Head coach Darryl Sutter may be one of the most emotionless men in hockey, but he has installed a system that has proved itself time and time again. While other teams in the Western Conference are continuously adding players to try and topple the Kings, Sutter has a concrete, proven plan of attack put into place that has shown itself to be the superior game plan in the NHL.
Of the 18 skaters who were in the lineup when the Kings won the Stanley Cup in 2012, 13 of them were in the lineup when the Kings won the Stanley Cup again last year. With nearly three-quarters of the roster having two Stanley Cup rings, the Kings have a core group of players who have made winning the norm. There are dozens of star players around the NHL, but it's tough to argue that there is another franchise with a better core group of players.
Who would have guessed at the beginning of last year's postseason that Justin Williams would end up winning the Conn Smythe Trophy? Anze Kopitar and Jonathan Quick may be the two best players for Los Angeles, but Williams has emerged as the x-factor and will continue to help the Kings' winning ways.
Justin Williams may have been the biggest surprise during the Kings' Stanley Cup run, but no team wins the big one without having a star defenseman running the blue line. During the 2014 Sochi Olympics, Drew Doughty was arguably Canada's best player, and he continued his hot streak when the NHL season picked back up. He has not only become one of the most consistent players in the league, but also one of the best power play quarterbacks.

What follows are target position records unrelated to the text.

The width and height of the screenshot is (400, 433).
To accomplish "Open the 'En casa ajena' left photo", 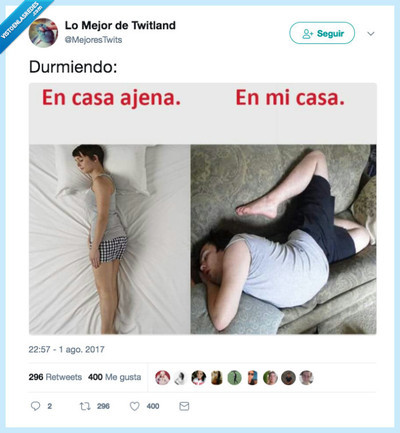I will (x=110, y=239).
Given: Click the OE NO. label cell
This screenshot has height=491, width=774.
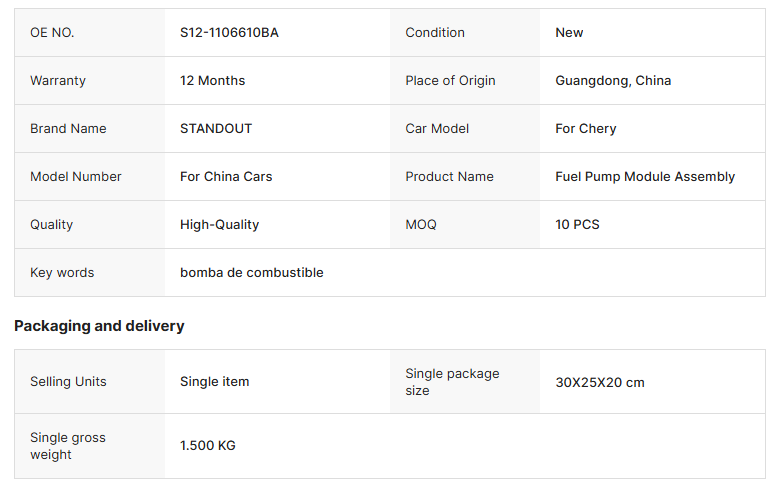Looking at the screenshot, I should (90, 33).
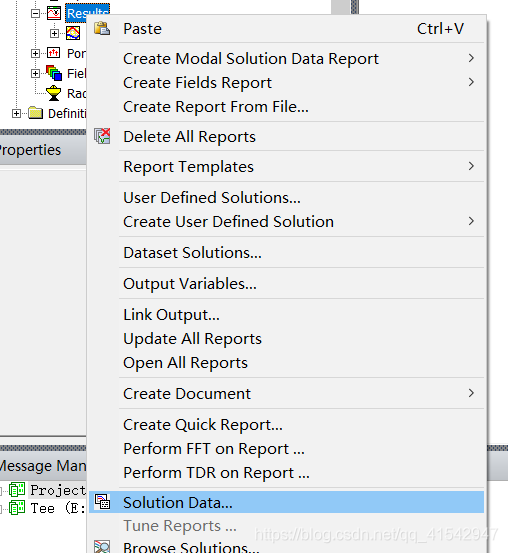Expand the Definitions folder node
The width and height of the screenshot is (508, 553).
16,114
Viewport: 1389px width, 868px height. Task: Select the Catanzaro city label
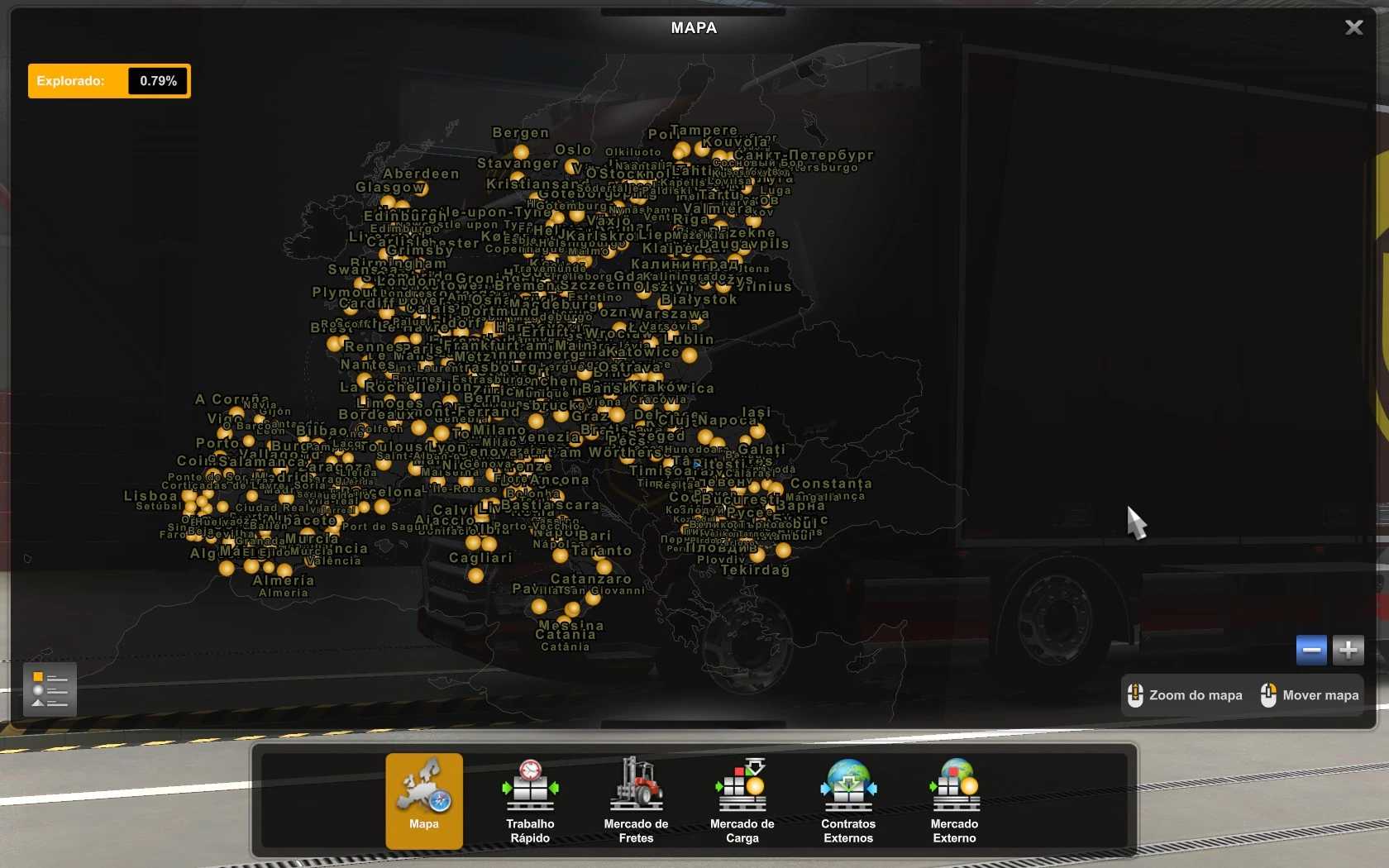(590, 579)
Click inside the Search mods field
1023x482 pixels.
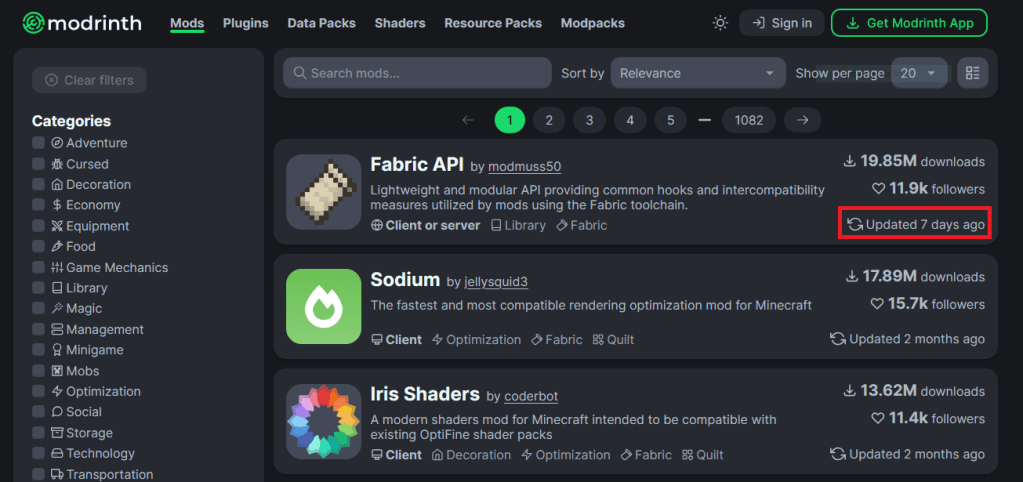tap(417, 73)
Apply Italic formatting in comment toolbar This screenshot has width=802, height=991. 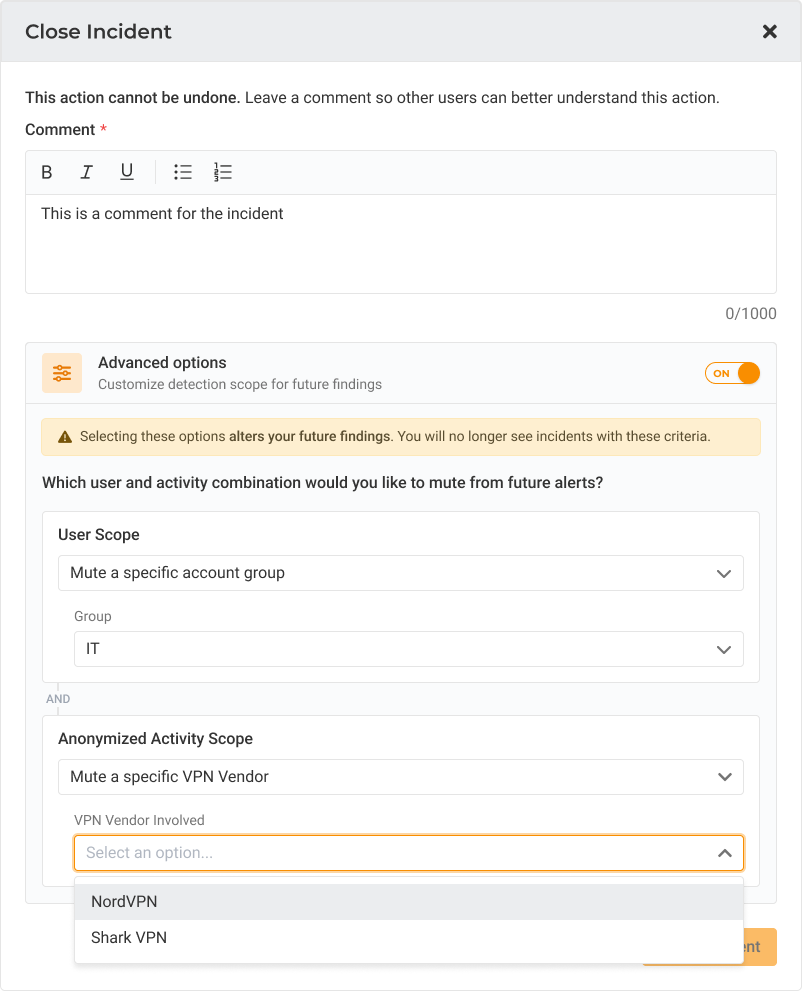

When the Kings won the Stanley Cup in 2012, Jonathan Quick put together the most impressive goaltending performance in recent memory during the playoffs, but last year's title run was a completely different story. The Kings counted on their offense in order to win, and Quick just didn't look like himself. Next year, he will bounce back when LA reaches the playoffs and once again be the main reason why it hoists the greatest trophy in sports.